Pearl Pirie has 3 collections published and a bunch
of chapbooks. Pirie was director of the Tree Reading Series and is
president of regional haiku group KaDo, is on the organizing committee for VERSeFest and
the board of Friends of Wakefield Library. www.pearlpirie.com or on
twitter @pesbo.
How did
you first engage with poetry?
Short
Answer: Each moment is
the start.
Long
Answer: I always was
around verses. I was reading the stuff in textbooks of the 1920s-1940s which I
grew up on. It was in the antique books I collected, in the bible tracts that
fell like plucked geese feathers around the house. In books given to me, the
Fireside series from my father’s aunt.
The notion
of Poetry is a weird one. Silence is poetry when well-timed. Jingles, songs,
headlines, well-written dense prose, a well-phrased story or joke, all can have
the same essence as poetry of dense musical ideas.
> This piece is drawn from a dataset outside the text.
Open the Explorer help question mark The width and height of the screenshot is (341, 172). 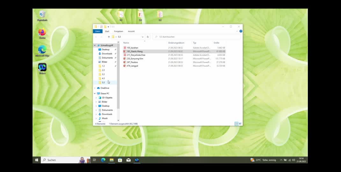point(241,31)
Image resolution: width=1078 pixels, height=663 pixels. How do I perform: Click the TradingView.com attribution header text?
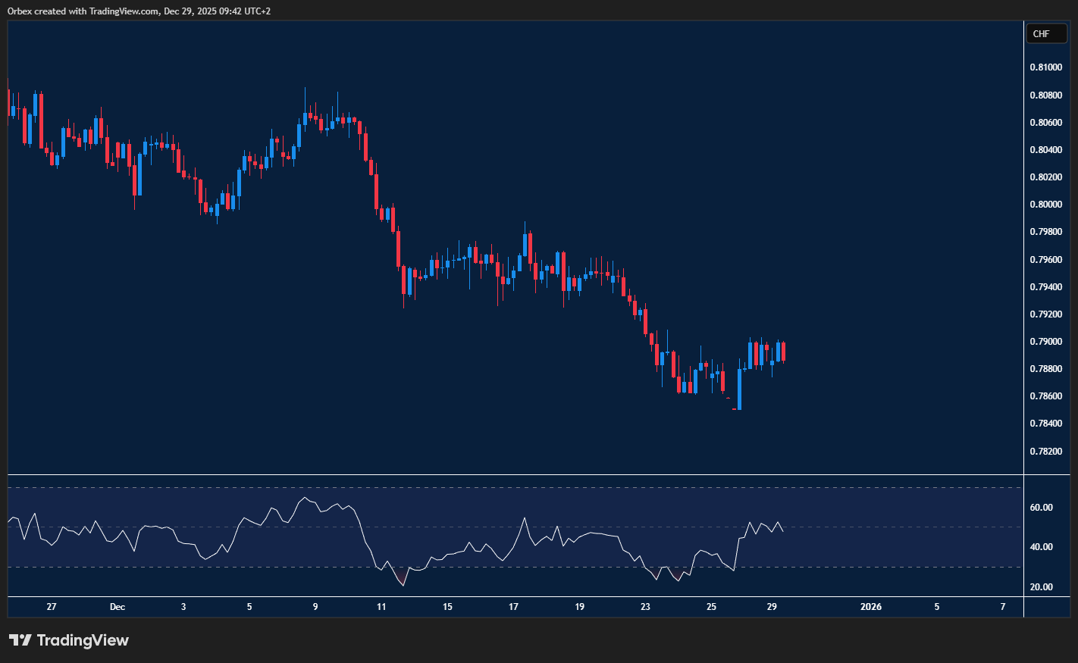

Poetry constructs a need
then meets it. A propaganda that soothes and/or stirs to action.
Poetry
engages me when it stretch me with something I think I know, paired with
something I think I don’t. It is something half-offered or fully offered that
risks something that it doesn’t need to risk. Or offers a parable that needs
reinforcing, such as: order or compassion or beauty are possible.